E’ poi venuto in rilievo un aspetto relativo all’applicazione della Convenzione Onu sui diritti delle persone con disabilità (a cui l’Unione europea è parte con decisione  2010/48) e all’attuazione della direttiva 2000/78 che stabilisce un quadro generale per la parità di trattamento in materia di occupazione e di condizioni di lavoro. Ad avviso della donna, l’impossibilità di procreare doveva essere qualificato come un handicap. Pertanto, il diniego delle autorità interne alla concessione di un congedo retribuito costituiva una discriminazione fondata sull’handicap. Una tesi che la Corte di giustizia non ha condiviso. Gli eurogiudici hanno precisato che la Convenzione costituisce parte integrante dell’ordinamento giuridico dell’Unione e che essa può essere utilizzata per la lettura della direttiva 2000/78 ma la tipologia di handicap costituito dall’impossibilità di procreare, pur causando gravi sofferenze, non ostacola “la piena ed effettiva partecipazione alla vita professionale su base di uguaglianza con gli altri lavoratori”. Di conseguenza, la direttiva non trova applicazione.

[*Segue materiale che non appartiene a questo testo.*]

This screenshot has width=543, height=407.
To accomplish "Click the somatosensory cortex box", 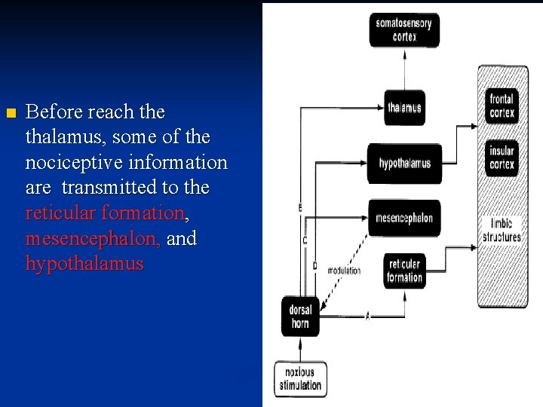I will [x=404, y=30].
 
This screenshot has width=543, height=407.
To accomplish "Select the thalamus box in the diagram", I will [x=404, y=108].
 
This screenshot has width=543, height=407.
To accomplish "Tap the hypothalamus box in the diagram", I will [x=404, y=164].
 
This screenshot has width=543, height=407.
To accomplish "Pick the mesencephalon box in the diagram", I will [x=404, y=219].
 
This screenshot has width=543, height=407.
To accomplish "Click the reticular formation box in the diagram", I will [x=404, y=271].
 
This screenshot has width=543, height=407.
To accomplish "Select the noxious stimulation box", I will [x=299, y=379].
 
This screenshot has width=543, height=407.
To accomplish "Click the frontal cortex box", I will [x=502, y=106].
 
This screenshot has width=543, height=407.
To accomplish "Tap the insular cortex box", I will [x=502, y=158].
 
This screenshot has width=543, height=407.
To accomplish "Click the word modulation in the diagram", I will [x=345, y=270].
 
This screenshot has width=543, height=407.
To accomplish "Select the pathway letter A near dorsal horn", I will [x=367, y=317].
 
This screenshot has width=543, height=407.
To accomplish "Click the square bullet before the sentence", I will [x=9, y=114].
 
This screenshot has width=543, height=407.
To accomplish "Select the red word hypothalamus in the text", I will [x=84, y=264].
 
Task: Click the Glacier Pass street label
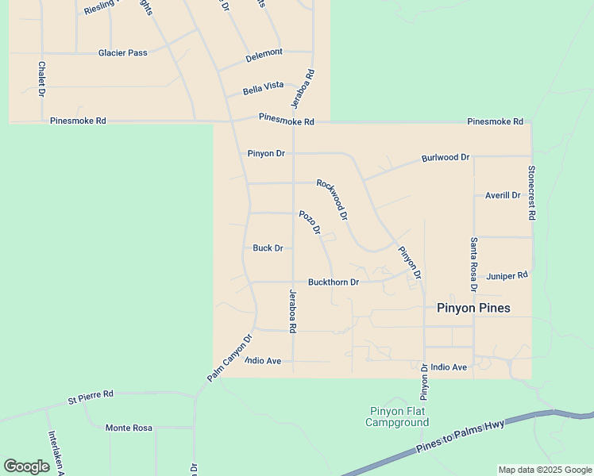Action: point(122,53)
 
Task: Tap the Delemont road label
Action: point(264,53)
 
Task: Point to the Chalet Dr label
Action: point(41,79)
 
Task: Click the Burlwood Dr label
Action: point(446,158)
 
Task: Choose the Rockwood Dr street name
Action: point(332,199)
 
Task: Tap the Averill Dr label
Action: point(503,195)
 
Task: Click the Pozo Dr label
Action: point(310,222)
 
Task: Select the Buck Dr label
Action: point(268,248)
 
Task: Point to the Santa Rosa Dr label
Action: point(473,264)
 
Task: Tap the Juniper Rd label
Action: point(507,276)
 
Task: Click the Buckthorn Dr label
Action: point(334,282)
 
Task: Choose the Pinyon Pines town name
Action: point(473,308)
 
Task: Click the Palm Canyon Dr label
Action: point(230,359)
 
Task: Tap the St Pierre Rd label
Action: point(91,394)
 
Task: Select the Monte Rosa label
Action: point(129,428)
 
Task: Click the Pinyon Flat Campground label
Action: point(397,416)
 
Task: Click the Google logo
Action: point(26,466)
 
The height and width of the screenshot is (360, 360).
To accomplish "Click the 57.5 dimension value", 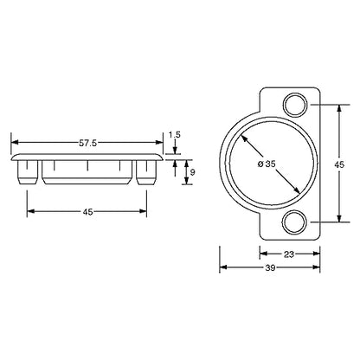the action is click(x=87, y=143).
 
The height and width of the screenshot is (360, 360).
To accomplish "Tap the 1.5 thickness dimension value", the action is click(x=175, y=135).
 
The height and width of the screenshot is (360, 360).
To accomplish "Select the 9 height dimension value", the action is click(x=193, y=172).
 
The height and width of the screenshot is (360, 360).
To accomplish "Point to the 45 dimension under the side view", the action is click(x=87, y=212).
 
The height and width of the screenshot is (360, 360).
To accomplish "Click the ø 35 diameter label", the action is click(x=266, y=164).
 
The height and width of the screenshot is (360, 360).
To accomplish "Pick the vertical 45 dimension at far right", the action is click(x=339, y=164).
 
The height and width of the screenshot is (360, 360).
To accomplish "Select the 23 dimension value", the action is click(x=289, y=254).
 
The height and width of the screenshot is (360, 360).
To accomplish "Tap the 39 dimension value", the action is click(x=270, y=267).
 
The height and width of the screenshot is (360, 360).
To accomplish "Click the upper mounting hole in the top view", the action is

Nello stesso senso si veda la sentenza C.D., C-167:12

Si veda il post http://www.marinacastellaneta.it/blog/maternita-surrogata-uno-studio-della-commissione-internazionale-di-stato-civile.html , nonché per la sentenza della Corte suprema spagnola del febbraio 2014 il blog di Federico Garau http://conflictuslegum.blogspot.it/2014/03/bibliografia-articulo-doctrinal-no.html.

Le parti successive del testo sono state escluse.